The two had passed her on the way up and “thought she’d just get tired and turn around,” but by this point she was losing consciousness, apparently from altitude-related cerebral edema, or fluid on the brain. The patient became more responsive after an American guide from another expedition injected her with a powerful steroid under the direction of doctors lower on the mountain, and Sherpas managed to move her down to the South Col.

“It was the docs’ thought that if we didn’t get her down, she was going to die there,” Haugen said. “By default, it was our rescue.”

A British doctor doing research at the South Col volunteered to help, and the two Americans recruited three other Sherpas. The rescuers “packaged” the woman in a sleeping bag, harnessed her to a makeshift sled and made it down to Camp 3 by nightfall.

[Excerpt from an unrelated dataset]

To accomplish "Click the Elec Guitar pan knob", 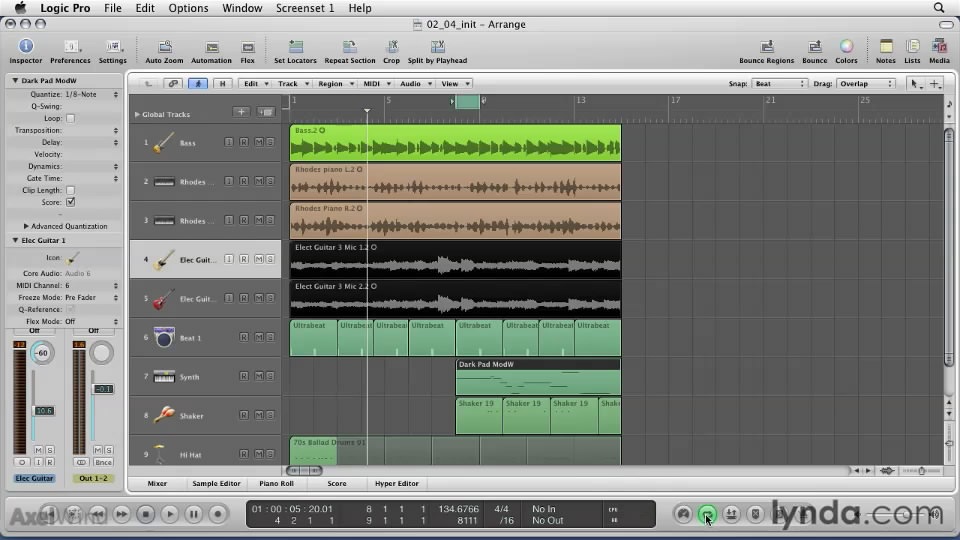I will point(42,353).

“There was a team of doctors there, and we felt it was definitive care at the point,” Haugen said. Besides, “We were exhausted. It was all we could do to get ourselves the rest of the way down.”

The expedition was outfitted by Coleman, the outdoor gear manufacturer, which also provided laptop computers and electronics that enabled Haugen to post a running account of the climb on the website

“We had thousands of people following us every day,” he said. “That inspired us as much as we hope our adventure inspired them.”